Virotherapy is a treatment using biotechnology to convert viruses into therapeutic agents by reprogramming viruses to treat diseases. There are three main branches of virotherapy: anti-cancer oncolytic viruses, viral vectors for gene therapy and viral immunotherapy. In a slightly different context, virotherapy can also refer more broadly to the use of viruses to treat certain medical conditions by killing pathogens.

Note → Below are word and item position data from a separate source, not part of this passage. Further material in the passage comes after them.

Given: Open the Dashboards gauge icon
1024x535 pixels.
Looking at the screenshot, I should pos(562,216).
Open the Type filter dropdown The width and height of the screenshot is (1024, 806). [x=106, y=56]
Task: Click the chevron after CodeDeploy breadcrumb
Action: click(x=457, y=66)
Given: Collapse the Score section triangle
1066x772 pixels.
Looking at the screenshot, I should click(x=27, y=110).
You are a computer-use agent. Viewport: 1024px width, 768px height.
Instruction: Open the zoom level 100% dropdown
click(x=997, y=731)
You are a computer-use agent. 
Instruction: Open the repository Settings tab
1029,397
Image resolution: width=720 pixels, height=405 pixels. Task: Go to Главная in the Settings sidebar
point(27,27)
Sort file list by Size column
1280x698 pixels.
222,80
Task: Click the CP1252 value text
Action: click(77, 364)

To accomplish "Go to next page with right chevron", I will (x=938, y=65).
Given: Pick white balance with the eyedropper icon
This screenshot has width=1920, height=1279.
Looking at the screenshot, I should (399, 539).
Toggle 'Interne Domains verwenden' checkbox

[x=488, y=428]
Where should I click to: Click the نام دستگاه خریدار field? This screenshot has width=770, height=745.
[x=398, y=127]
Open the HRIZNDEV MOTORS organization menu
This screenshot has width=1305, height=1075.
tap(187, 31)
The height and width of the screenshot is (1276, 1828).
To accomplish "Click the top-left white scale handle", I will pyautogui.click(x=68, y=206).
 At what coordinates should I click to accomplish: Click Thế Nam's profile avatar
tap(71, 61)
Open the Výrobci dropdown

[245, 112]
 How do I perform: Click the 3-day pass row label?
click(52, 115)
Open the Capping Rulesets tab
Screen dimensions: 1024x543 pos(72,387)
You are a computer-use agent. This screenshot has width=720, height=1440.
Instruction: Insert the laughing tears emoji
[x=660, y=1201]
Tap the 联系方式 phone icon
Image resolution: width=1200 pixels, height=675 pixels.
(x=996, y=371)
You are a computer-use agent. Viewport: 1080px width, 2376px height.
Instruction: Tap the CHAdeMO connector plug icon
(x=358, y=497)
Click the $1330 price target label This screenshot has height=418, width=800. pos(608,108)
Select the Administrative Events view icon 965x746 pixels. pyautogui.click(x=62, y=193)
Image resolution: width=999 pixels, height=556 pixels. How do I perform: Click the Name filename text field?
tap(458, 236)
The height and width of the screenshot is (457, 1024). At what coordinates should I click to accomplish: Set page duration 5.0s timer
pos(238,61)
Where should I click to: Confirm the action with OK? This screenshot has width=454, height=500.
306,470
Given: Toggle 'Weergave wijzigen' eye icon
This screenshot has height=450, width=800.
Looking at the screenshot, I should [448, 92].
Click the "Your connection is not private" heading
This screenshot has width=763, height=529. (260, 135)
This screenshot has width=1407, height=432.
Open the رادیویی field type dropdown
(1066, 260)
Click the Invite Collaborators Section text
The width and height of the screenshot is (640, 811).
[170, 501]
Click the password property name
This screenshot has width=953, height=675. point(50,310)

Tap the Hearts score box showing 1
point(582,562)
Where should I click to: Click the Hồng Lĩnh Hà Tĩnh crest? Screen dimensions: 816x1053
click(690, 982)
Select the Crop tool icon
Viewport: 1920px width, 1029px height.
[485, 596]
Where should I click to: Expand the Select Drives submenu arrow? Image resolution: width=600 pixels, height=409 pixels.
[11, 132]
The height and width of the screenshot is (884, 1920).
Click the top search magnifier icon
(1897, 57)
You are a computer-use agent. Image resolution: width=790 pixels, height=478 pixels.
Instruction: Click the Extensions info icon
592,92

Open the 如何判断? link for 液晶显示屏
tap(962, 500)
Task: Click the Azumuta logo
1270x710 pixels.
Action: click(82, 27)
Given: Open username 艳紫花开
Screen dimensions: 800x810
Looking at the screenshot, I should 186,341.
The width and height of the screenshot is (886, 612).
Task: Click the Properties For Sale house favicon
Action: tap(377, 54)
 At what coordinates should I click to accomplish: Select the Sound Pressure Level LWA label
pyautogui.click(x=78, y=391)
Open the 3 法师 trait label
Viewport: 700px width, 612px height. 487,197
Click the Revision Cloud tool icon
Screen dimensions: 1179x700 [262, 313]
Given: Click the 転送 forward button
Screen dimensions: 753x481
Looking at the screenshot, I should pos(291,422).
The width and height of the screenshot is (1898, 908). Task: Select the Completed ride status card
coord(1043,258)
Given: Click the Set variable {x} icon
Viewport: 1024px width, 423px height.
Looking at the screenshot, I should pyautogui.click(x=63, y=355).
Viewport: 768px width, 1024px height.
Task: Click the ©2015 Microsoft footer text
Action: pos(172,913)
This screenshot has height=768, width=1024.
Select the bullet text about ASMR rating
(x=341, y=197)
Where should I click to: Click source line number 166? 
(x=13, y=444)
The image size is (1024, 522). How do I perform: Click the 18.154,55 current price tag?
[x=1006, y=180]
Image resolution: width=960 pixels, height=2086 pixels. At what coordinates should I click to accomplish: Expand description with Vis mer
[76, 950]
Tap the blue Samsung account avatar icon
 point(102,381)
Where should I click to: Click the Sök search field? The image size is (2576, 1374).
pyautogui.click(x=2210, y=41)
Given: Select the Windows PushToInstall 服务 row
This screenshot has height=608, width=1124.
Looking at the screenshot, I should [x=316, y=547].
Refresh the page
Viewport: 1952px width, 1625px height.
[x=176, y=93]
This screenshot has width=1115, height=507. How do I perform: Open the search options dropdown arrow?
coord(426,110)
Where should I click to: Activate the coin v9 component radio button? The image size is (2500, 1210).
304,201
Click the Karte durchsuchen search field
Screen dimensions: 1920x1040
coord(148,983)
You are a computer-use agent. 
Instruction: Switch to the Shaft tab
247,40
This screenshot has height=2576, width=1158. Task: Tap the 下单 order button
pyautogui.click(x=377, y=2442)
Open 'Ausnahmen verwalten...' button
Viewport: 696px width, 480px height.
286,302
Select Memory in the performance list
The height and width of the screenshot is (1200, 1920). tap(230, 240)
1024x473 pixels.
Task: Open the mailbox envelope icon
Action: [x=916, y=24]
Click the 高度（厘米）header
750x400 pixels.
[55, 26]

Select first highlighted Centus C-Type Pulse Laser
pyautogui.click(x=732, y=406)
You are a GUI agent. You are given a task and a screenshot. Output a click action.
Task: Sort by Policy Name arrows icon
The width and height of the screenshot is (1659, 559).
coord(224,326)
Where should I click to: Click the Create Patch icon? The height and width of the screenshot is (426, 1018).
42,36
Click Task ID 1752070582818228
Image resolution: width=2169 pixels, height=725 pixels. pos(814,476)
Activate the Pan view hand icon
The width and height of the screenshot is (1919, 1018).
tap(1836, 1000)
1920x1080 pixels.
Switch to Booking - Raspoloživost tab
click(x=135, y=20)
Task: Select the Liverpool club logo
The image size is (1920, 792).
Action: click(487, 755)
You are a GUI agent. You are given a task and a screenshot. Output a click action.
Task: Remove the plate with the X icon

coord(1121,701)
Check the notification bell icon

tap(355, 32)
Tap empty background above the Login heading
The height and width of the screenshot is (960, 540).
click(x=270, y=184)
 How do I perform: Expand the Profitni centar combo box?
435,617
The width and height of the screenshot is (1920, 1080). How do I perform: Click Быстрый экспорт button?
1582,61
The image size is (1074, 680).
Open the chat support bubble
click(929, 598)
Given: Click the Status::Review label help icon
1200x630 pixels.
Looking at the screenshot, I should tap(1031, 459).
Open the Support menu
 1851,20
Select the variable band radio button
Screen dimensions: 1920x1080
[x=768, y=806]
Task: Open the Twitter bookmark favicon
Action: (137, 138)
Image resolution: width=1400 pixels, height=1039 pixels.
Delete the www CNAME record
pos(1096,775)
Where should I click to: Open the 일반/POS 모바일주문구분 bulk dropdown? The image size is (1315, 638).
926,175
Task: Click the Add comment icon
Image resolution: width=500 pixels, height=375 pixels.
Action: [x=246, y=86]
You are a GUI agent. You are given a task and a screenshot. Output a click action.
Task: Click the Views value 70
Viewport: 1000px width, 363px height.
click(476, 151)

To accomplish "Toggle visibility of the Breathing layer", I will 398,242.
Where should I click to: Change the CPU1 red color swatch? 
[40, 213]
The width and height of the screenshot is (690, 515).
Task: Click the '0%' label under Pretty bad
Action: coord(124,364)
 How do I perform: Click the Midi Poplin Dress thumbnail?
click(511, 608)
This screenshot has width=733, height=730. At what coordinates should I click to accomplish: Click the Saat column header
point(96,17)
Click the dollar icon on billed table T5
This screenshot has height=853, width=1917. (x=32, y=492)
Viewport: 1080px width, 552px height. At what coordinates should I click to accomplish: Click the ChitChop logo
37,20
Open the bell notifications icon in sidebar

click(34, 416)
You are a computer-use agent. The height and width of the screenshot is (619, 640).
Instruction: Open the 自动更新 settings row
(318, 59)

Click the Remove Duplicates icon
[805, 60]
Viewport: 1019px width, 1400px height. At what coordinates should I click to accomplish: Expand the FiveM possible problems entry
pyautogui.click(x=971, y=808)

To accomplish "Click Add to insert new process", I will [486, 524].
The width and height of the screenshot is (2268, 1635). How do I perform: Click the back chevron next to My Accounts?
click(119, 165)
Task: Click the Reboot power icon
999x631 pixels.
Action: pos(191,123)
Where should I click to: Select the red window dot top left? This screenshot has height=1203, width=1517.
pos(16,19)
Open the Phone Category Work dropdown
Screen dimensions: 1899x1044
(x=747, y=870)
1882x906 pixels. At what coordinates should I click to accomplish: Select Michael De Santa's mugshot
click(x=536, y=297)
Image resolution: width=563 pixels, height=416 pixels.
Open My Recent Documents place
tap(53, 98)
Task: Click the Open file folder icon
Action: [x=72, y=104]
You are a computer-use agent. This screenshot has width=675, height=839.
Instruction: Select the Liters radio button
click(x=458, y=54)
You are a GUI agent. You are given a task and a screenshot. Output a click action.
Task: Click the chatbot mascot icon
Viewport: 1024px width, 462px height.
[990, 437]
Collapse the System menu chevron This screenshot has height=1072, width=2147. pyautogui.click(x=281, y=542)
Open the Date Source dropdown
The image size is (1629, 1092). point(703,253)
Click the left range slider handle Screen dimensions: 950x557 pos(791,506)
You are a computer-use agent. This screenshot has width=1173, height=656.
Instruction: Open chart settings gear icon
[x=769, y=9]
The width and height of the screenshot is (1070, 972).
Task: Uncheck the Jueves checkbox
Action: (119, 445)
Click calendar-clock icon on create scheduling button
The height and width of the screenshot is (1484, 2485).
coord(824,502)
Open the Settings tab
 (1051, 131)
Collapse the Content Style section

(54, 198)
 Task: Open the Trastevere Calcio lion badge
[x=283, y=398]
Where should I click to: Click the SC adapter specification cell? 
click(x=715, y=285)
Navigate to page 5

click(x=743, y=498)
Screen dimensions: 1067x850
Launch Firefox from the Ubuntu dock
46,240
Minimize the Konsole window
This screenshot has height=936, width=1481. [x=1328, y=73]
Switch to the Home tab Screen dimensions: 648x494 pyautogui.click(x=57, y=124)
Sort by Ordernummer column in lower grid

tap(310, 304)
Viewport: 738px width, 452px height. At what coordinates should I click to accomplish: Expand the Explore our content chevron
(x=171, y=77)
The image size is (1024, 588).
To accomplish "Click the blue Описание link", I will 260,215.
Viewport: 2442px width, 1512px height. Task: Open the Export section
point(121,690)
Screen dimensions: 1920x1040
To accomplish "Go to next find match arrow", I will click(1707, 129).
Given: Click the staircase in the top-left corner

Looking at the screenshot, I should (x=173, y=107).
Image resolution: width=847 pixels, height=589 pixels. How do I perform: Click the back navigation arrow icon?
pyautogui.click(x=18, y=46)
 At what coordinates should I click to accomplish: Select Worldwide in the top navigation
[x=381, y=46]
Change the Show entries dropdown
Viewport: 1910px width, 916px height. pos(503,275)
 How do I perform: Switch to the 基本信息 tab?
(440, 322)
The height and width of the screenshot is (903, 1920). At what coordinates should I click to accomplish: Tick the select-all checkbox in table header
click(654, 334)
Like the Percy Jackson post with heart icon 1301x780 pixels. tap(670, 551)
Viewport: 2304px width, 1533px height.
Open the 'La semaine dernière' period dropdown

Oncolytic virotherapy is not a new idea – as early as the mid 1950s doctors were noticing that cancer patients who suffered a non-related viral infection, or who had been vaccinated recently, showed signs of improvement; this has been largely attributed to the production of interferon and tumour necrosis factors in response to viral infection, but oncolytic viruses are being designed that selectively target and lyse only cancerous cells.

In the 1940s and 1950s, studies were conducted in animal models to evaluate the use of viruses in the treatment of tumours. In the 1940s-50s some of the earliest human clinical trials with oncolytic viruses were started. However, for several years research in this field was delayed due to the inadequate technology available. Research has now started to proceed more quickly in finding ways to use viruses therapeutically.

As well as the direct anti-cancer effect, oncolytic viruses are also capable of inducing an anti-tumour immune response.

Viral gene therapy most frequently uses non-replicating viruses to deliver therapeutic genes to cells with genetic malfunctions. Early efforts while technically successful, faced considerable delays due to safety issues as the uncontrolled delivery of a gene into a host genome has the potential to disrupt tumour suppressing genes and induce cancer, and did so in two cases. Immune responses to viral therapies also pose a barrier to successful treatment, for this reason eye therapy for genetic blindness is attractive as the eye is an immune privileged site, preventing an immune response.